I consider the riotous laughter the other people in the room would experience if I were to tell the truth and make a cost comparison against the undeniable shit I will earn for saying it.
The chips are stacked against me, so I decide to keep this little ditty to myself.
“No. I’m good, thanks.”
Trent scowls but doesn’t say anything else as he waves us out of the fitness room—ironic that I’m still giving him shit in hotel gyms, I know—and back into the corridor that leads to reception.
Sarah bumps me with her elbow while we walk, like some girl-code form of congratulations on my back-talking to the boss, and I’m instantly back in high school, cackling at the back of the classroom with the other class clowns.
Dear God, how low I’ve sunk.
I need to get control of my impulses.

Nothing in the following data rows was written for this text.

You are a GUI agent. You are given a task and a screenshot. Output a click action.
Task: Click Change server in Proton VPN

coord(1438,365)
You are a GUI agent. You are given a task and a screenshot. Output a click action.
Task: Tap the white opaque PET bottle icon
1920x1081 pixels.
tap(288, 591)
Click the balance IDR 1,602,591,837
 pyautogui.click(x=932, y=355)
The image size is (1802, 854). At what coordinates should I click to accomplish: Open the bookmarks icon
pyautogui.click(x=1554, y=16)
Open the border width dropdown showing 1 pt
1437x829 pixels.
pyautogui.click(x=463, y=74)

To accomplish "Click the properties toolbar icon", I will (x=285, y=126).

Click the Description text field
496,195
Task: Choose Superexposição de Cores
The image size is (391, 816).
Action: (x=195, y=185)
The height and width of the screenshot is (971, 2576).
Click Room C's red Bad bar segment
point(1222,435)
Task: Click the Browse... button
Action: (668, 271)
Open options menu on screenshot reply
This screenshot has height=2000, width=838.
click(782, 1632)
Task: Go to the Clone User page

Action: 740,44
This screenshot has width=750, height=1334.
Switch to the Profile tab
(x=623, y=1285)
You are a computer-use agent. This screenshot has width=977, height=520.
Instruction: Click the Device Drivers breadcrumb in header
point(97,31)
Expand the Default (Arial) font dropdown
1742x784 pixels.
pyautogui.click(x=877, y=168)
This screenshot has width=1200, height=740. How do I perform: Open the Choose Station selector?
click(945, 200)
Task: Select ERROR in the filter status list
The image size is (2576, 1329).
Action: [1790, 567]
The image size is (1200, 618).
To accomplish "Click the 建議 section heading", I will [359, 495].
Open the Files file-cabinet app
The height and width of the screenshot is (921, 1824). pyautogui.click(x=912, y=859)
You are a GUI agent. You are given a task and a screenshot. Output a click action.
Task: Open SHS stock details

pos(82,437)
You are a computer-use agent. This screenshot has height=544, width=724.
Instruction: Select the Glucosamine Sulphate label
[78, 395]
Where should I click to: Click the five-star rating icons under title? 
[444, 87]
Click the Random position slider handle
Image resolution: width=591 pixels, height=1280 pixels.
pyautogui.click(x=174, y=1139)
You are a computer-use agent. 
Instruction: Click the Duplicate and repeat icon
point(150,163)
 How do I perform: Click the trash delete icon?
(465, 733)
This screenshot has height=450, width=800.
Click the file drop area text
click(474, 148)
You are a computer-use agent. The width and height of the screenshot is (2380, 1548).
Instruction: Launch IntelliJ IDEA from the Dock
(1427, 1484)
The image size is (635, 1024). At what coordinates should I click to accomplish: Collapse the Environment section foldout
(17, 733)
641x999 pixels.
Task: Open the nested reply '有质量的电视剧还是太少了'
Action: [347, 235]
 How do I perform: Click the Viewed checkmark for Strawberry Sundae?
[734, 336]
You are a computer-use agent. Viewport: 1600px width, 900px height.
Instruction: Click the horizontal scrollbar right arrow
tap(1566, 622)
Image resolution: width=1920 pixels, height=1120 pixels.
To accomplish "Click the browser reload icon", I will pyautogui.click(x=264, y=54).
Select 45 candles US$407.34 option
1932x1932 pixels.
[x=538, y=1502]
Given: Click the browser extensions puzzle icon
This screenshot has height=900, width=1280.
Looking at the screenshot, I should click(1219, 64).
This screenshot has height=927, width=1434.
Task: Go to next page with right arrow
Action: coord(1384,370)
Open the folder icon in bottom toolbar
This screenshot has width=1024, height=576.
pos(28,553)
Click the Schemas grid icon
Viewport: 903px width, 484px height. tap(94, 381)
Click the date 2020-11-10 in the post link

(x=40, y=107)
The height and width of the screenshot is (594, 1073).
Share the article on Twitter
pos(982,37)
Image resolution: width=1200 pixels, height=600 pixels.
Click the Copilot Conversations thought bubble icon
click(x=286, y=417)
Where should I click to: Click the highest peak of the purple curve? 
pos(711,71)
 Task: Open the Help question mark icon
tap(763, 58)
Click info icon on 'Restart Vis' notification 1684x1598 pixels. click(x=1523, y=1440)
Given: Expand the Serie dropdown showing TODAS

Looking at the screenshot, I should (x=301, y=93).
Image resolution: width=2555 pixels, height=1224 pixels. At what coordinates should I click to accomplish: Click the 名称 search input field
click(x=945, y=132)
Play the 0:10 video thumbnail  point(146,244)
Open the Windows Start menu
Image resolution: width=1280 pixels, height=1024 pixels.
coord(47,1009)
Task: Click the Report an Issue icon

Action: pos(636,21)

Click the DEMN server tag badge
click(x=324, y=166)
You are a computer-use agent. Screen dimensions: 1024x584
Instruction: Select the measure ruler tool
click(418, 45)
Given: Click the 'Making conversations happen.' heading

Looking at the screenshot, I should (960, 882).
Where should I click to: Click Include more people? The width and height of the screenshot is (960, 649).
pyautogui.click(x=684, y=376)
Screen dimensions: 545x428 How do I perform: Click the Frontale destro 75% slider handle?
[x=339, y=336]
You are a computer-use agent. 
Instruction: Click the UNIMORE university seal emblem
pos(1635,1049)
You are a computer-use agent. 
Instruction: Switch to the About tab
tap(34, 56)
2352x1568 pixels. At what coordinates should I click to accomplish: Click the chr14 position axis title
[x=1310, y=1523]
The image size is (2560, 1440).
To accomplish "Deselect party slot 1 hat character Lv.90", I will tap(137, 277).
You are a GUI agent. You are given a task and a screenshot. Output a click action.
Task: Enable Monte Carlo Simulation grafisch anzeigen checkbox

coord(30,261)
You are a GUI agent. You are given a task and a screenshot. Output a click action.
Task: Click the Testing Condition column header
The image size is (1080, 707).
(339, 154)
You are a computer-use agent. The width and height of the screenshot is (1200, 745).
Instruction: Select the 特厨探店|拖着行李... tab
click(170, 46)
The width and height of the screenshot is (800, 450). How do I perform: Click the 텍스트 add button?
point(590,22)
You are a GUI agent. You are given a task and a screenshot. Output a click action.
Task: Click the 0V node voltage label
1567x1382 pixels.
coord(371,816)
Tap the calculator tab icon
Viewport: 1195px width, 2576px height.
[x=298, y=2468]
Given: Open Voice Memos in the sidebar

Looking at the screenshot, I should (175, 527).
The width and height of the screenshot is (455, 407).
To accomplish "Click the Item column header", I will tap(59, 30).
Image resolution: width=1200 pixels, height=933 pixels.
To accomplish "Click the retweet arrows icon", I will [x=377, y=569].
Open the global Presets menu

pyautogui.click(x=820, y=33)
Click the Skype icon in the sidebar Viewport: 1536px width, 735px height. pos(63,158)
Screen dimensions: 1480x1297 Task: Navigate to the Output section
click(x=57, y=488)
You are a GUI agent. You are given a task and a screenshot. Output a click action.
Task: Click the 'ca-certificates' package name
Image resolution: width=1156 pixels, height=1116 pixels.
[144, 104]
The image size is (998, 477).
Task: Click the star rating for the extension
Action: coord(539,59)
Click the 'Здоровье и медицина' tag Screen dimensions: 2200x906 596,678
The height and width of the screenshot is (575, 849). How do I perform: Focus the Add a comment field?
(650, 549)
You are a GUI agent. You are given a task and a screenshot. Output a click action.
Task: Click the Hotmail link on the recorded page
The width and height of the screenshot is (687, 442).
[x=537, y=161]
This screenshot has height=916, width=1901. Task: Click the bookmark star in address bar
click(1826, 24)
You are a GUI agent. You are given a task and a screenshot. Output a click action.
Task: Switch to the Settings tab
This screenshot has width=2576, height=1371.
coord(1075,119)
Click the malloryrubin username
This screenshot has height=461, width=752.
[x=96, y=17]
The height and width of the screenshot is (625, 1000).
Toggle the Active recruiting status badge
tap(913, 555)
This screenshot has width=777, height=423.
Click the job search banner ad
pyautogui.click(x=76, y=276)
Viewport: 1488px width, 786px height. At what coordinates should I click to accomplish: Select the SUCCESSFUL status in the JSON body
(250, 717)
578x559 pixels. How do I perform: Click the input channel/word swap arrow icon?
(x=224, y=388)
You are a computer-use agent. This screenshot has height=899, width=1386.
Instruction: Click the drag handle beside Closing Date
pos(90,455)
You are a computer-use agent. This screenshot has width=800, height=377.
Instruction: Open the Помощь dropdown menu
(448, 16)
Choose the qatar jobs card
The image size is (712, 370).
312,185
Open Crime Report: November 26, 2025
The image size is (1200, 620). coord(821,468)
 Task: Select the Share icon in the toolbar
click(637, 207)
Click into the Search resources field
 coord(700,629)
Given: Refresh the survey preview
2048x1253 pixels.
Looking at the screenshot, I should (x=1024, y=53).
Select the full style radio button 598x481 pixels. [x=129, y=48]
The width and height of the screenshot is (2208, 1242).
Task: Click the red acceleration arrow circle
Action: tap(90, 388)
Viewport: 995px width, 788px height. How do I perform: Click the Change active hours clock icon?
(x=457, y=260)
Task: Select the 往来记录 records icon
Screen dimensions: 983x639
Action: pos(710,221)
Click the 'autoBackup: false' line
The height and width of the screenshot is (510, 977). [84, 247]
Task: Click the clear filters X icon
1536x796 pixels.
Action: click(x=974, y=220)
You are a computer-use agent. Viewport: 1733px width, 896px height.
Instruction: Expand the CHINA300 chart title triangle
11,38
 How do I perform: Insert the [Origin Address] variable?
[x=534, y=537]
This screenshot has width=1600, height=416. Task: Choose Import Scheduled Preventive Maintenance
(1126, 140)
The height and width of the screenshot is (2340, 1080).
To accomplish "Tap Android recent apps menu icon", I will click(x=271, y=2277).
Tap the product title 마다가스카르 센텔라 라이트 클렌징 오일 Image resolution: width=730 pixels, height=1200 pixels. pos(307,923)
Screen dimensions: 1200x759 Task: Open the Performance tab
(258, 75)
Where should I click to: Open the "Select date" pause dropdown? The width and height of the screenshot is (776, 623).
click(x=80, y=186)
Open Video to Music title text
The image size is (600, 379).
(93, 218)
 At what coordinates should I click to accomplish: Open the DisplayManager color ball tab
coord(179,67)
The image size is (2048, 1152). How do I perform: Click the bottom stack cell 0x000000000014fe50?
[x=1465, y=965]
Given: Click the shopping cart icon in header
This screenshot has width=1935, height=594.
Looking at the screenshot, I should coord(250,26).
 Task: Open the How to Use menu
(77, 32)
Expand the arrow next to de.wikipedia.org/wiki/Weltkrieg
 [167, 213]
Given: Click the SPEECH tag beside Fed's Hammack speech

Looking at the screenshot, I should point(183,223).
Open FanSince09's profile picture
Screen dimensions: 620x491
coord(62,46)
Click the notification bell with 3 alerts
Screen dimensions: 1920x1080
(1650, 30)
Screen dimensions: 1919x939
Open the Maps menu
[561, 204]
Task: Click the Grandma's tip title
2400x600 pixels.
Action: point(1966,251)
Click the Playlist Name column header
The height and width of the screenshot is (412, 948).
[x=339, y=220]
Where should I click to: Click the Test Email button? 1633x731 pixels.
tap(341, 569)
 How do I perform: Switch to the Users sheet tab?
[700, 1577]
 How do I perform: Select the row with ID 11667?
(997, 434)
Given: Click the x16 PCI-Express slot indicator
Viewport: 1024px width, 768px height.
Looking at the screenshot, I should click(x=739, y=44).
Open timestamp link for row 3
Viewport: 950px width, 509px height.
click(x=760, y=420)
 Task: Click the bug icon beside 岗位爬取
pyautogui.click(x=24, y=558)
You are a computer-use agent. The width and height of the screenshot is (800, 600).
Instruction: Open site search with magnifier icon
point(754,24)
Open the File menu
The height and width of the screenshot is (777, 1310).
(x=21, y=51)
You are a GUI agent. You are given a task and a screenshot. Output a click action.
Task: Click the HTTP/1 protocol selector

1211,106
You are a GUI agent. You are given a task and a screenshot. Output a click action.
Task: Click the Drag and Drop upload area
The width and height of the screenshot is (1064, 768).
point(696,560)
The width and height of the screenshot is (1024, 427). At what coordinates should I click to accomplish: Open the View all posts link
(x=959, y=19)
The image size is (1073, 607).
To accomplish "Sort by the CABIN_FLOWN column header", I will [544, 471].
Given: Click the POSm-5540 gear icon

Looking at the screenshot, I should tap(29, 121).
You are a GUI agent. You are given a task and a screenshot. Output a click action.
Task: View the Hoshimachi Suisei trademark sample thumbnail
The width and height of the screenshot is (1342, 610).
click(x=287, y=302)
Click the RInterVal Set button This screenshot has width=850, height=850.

Not only do I need this job, but after seeing the foundation of this place, I want it.
I can practically smell the fresh paint of my choosing as it goes up on the walls and feel the finest of textures and linens under my fingertips.
I can picture the touches of Creole and charm and everything special this place could be, and I could be the one who makes it that way.
What an accomplishment that would be. It would make all of the hard work and the tears and the struggles worth it, and I know it would make my brother proud to see me do something so significant.
With a renewed sense of purpose, I’m on my best behavior for the rest of the morning. I don’t snark when Trent sneers, and I don’t crack jokes at his expense when he isn’t around.
I am a walking, talking goddamn professional, and I expect some Fortune 500 company owner will be designing a course based on my approach any day now.
Sarah and the guys give me funny looks given that they don’t know how a Stepford wife managed to inhabit my body in such a short time, but I don’t let it sway me.
There’s a head honcho in town, and it just so happens he’s the most annoyingly attractive human on earth.
So what?
But I’m alone in my endeavors.
Trent is still officially the most pompous boss I’ve ever worked for, and with the way his sour attitude commandeered the staff’s mood this morning, his grave looks to be about forty feet deep at this point.
And that really brings to mind just one thing…
I wonder if Emory’s parents will let me bust through the wall when he dies.
Trent
I’m halfway through the fourth day of working with the NOLA project team, and it’s been a long fucking morning.
I slept like shit last night and woke up at the ass-crack of dawn, arriving at the hotel a good two hours before everyone else, just so I could avoid one particular person on my team before I’d managed coffee.